Static Variable in Template Function Doesn't Seem Unique to Template Instance

Question

I'm trying to learn about memoization using C++ along with boost, and the C++11 spec. However I've run into a problem that I'm having trouble wrapping my head around. I'm following a tutorial here: Memoization in C and the tutorial says that you can generalize the memoization of recursive functions using a templates and lambda functions. The tutorial also lists recursive factorial and fibonacci functions to use with the template. However, the guide only uses the fibonacci function.

I wrote a test program to see how this all worked and make both a memoized fibonacci AND factorial function in the same run. Thing is, the memoization template uses a static map to store cached values and it seems like the map isn't unique to each instance of the memoized functions. Is this expected? What should I do to make the map unique to each template instance? Before I started using C++11 features, I had tried to create a template class that accepted a boost function to encapsulate this process. Would the static map be unique in a template class instead?

Main Logic for Creating Memoized Functions

// Template function to create memoized versions of recursive lambda functions
template<typename inType, typename outType>
std::function<outType(inType) > memoize(std::function<outType(inType) > foo) {
   return [foo](inType n) {
      static std::map<inType, outType> memo;

      outType ret;
      if (memo.count(n) > 0) {
         cout << "Cache Hit" << endl;
         ret = memo[n];
         return ret;
      }
      ret = foo(n);
      memo[n] = ret;
      return ret;
   };
}

// Recursive lambda fibonacci function
std::function<int(int) > fibonacci_r = [](int n) {
   if (n <= 1) {
      return n;
   } else {
      return fibonacci_r(n - 1) + fibonacci_r(n - 2);
   }
};

// Recursive lambda factorial function
std::function<int(int) > factorial_r = [](int n) {
   if (n == 0) {
      return 1;
   } else {
      return n * factorial_r(n - 1);
   }
};

Logic For Testing Memoized Functions

int position = 7;
cout << "Fibonacci:" << endl;
cout << "Non Memo Fibonacci" << endl;
cout << position << "-> " << fibonacci_r(position) << endl;
cout << "Memo Fibonacci" << endl;
fibonacci_r = memoize(fibonacci_r);
cout << position << " -> " << fibonacci_r(position) << endl;

cout << endl;

cout << "Non Memo Factorial" << endl;
cout << position << " -> " << factorial_r(position) << endl;
cout << "Memo Factorial" << endl;
factorial_r = memoize(factorial_r);
cout << position << " -> " << factorial_r(position) << endl;

Output

Fibonacci:
Non Memo Fibonacci
7-> 13
Memo Fibonacci
Cache Hit
Cache Hit
Cache Hit
Cache Hit
Cache Hit
7 -> 13

Non Memo Factorial
7 -> 5040
Memo Factorial
Cache Hit
7 -> 13

At the tail end of the output you can see that the Memo factorial has a cache hit.
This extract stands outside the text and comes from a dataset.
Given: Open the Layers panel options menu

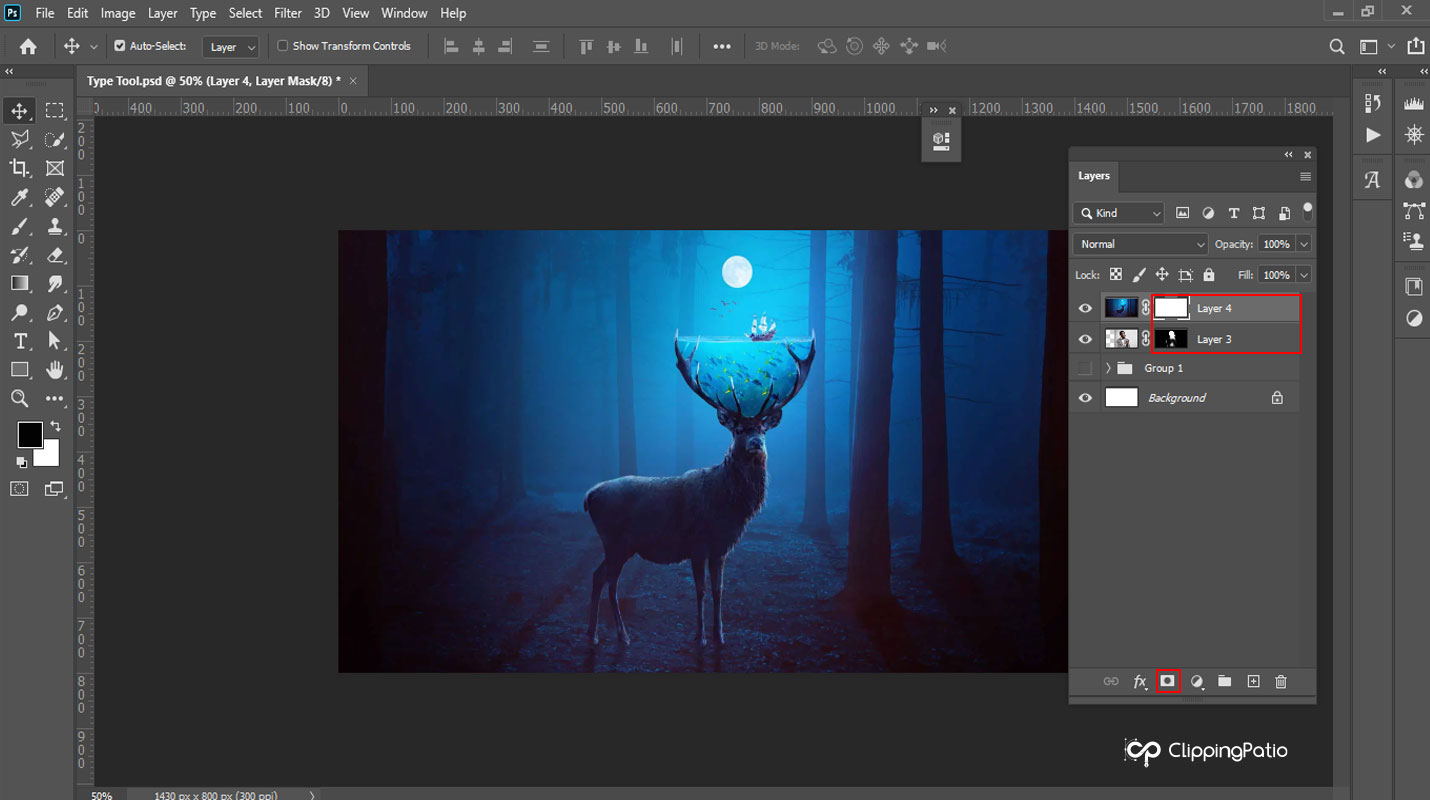Looking at the screenshot, I should point(1305,176).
However, I don't think it should have only 1 cache hit. Either way, 7! isn't 13 and 13 is the cache value for 7 under the fibonacci memo lambda.

Answer 1

When you write

...it seems like the map isn't unique to each instance of the memoized functions. Is this expected?

you seem to forget that the instance wrt to static variables is based on the types, not on the value of the parameters. The type std::function<outType(inType)> is the same in both cases. Obviously, when there is only one instance you also have only one static map.

---

A partial solution could be this:

template<typename inType, typename outType>
std::function<outType(inType) > memoize(std::function<outType(inType) > foo) {
   static int i = 0;
   ++i;
   return [foo](inType n) {
      static std::map<int, std::map<inType, outType>> memo;
      auto& m = memo[i];
      outType ret;
      if (m.count(n) > 0) {
         cout << "Cache Hit" << endl;
         ret = m[n];
         return ret;
      }
      ret = foo(n);
      m[n] = ret;
      return ret;
   };
}

But note that now each call will generate its own independent map. If you do:

auto f1 = memoize(factorial_r);
auto f2 = memoize(factorial_r);

then f1 and f2 will not share the same map. This also means that if you do this very often, you might end up using a lot of memory.